- _Required action 1_:
Copy out everything in the post about the Nugent papers from "Prof. Nugent’s papers" down to "extension, his papers.".
- _Required action 2_:
In the post about the Nugent papers, how many boxes make up the collection?

- _Passage_:

BEGIN

As the new intern in the IU Archives this semester, I was assigned to continue processing the collection of history professor Walter T.K. Nugent’s papers. This collection, comprised of a sizeable 79 boxes, is a somewhat atypical accession for the IU Archives. Who is W.T.K. Nugent, you ask? Nugent was a history professor at Indiana University from 1963 to 1984, at which point he accepted the Tackes Professor of History chair at the University of Notre Dame, where he spent the remainder of his active teaching profession. Though he retired in 2000, he remains busy writing articles and reviews, focusing on the American West, the Progressive Era, and social/demographic history. As I was a history major myself (at the small school across the street from Notre Dame, coincidentally), I am really enjoying going through this collection – though I do occasionally get confused as to where I am after spending the afternoon reading off of Notre Dame stationery. Why does IU have the papers of this professor who spent most of his distinguished career at Notre Dame? To put it simply, he liked Indiana University better. We’re not questioning this too much.

I started the semester where the last intern left off, right in the middle of Dr. Nugent’s monographs. The history professor clearly took up his profession with gusto. The proof is in the amount of books, articles, and reviews he published; the speeches he gave; and the advice he shared with colleagues and friends through letters and email. Nugent has been active for nearly 50 years, culminating in approximately 50 boxes containing something about his publications. There are subseries within each major work, as well, including correspondence, reviews, drafts, and research. I never know what I’ll find when I open a box; as a true historian, Nugent filed away all kinds of papers, from Mackinaw Island pamphlets dating from the 1990s to personal photos taken on a trip to Brazil, to this little sheet slipped in among 1970s book reviews:

Golf Scores from 1973

As a history student, I love to find these things when I’m working in the archives. However, as an archives student, the variety in Nugent’s collection raises many questions about what material is historically significant and what material is perhaps too sensitive to keep open. There are a few seemingly random papers like his golf scores, but there are also items like references and personal letters that raise issues of confidentiality and potential privacy problems interspersed with regular material. While it might be entertaining to know that Nugent shot some decent games in 1973, this likely will not help researchers interested in knowing Nugent’s take on that William Jennings Bryan book published in the same year. Still, can keeping one little paper like this really hurt the research value of the collection? These are the kinds of decisions archivists have to make as they process a collection. Access restrictions to sensitive information is perhaps more well-known as a processing issue, but along with that, processors must make some accession decisions on seemingly irrelevant but nonetheless fascinating material. I would argue that this makes the job all the more interesting.

Prof. Nugent’s papers will take awhile to process, but I have been enjoying all the research I’ve seen so far and look forward to the things I will find as I continue on. I’m almost done with his publications, which I think have given me a decent grasp of the ex-IU professor’s interests and methods in his academic life. I feel prepared to tackle the rest of this collection with a good understanding of what is historically important in Nugent’s life, and by extension, his papers.

END

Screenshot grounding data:
BEGIN

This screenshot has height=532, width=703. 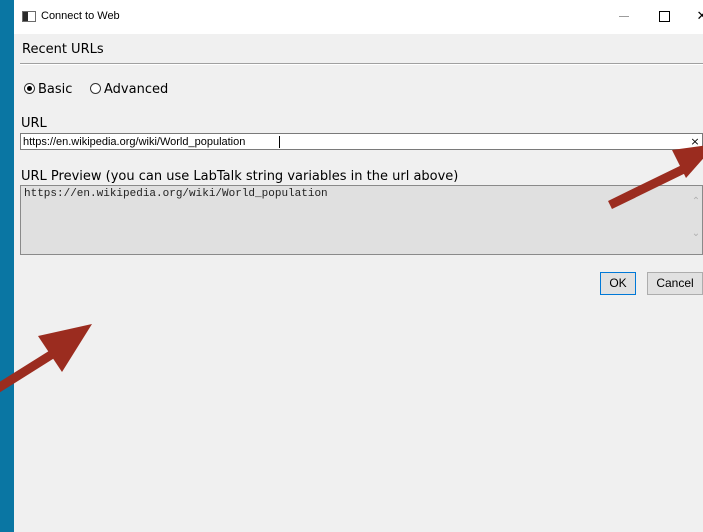 What do you see at coordinates (675, 284) in the screenshot?
I see `cancel-button: Cancel` at bounding box center [675, 284].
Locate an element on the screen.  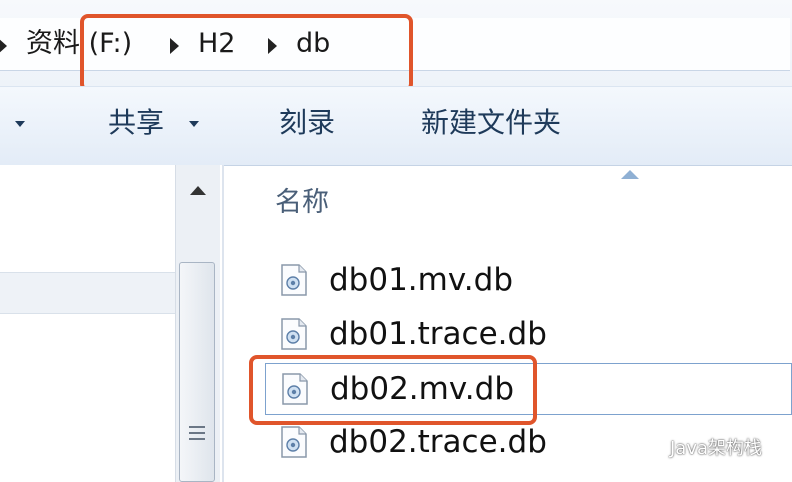
share-button: 共享 is located at coordinates (136, 123).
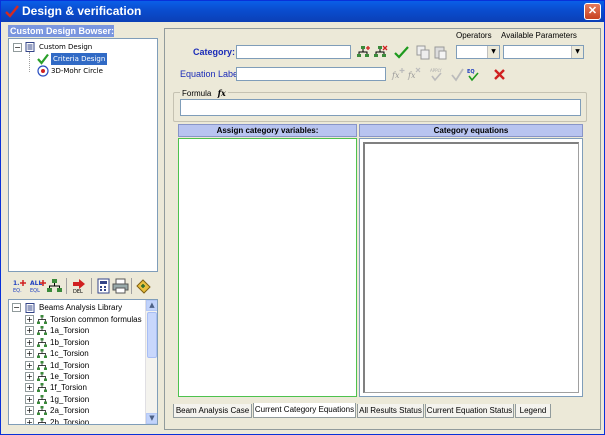 The height and width of the screenshot is (435, 605). Describe the element at coordinates (120, 286) in the screenshot. I see `print-icon` at that location.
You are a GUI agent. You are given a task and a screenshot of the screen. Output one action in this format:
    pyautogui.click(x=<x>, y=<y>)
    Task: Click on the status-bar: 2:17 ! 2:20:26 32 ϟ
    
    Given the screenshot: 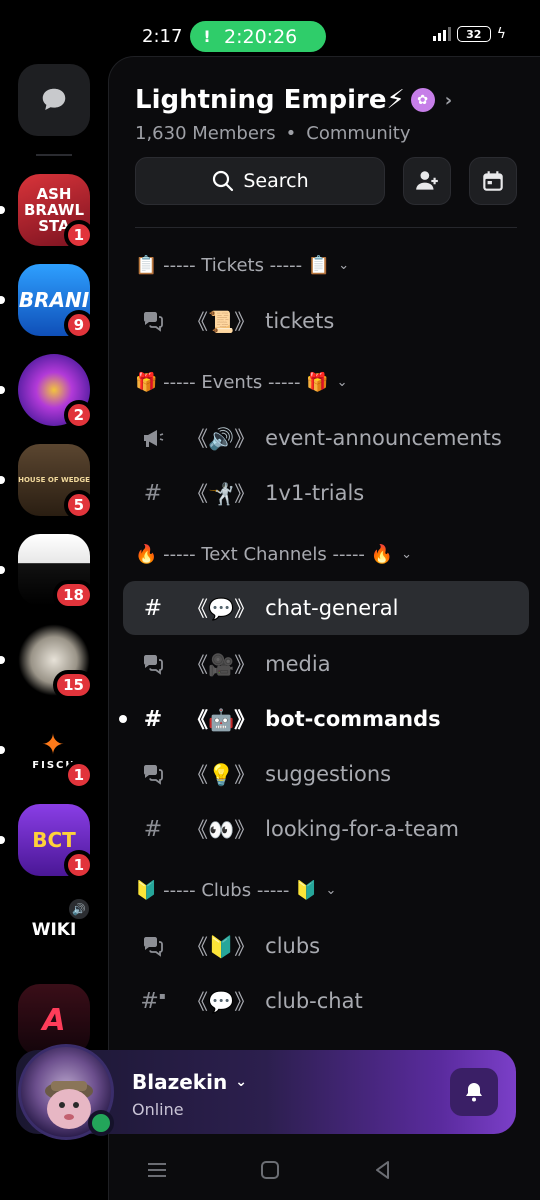 What is the action you would take?
    pyautogui.click(x=270, y=28)
    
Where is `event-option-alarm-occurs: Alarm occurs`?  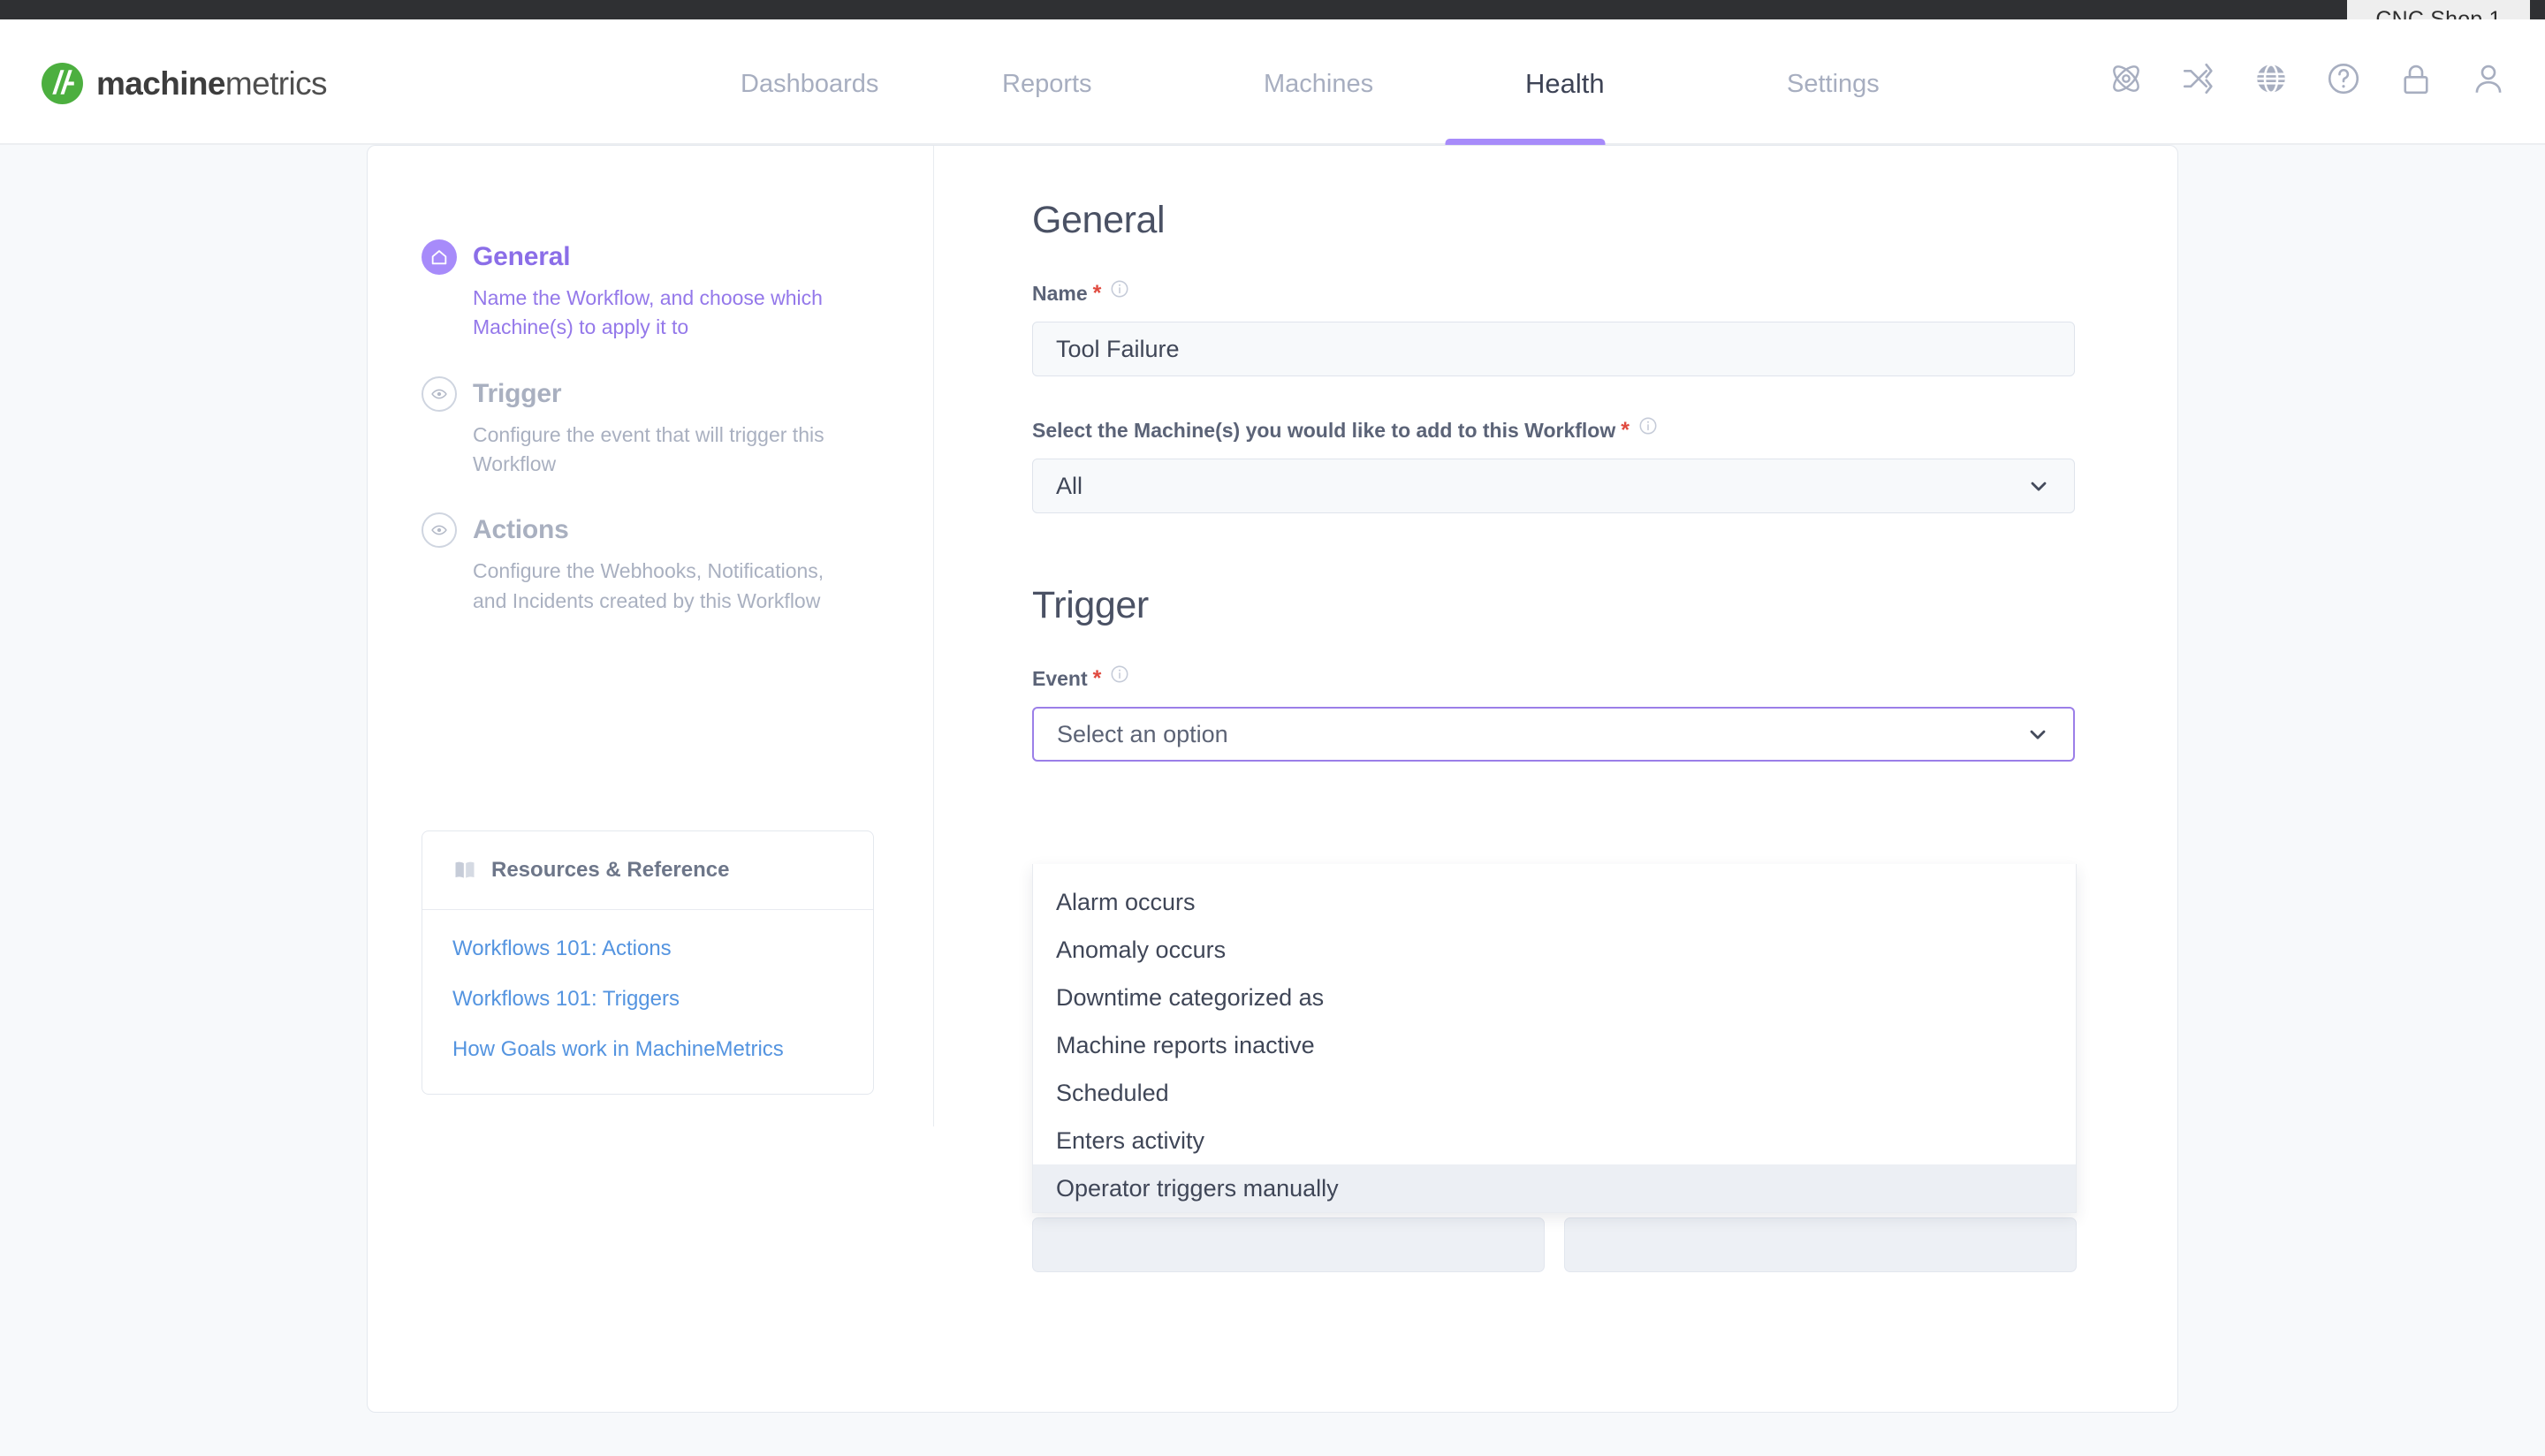
event-option-alarm-occurs: Alarm occurs is located at coordinates (1554, 902).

END

- _Task output 1_:
Prof. Nugent’s papers will take awhile to process, but I have been enjoying all the research I’ve seen so far and look forward to the things I will find as I continue on. I’m almost done with his publications, which I think have given me a decent grasp of the ex-IU professor’s interests and methods in his academic life. I feel prepared to tackle the rest of this collection with a good understanding of what is historically important in Nugent’s life, and by extension, his papers.

- _Task output 2_:
79 boxes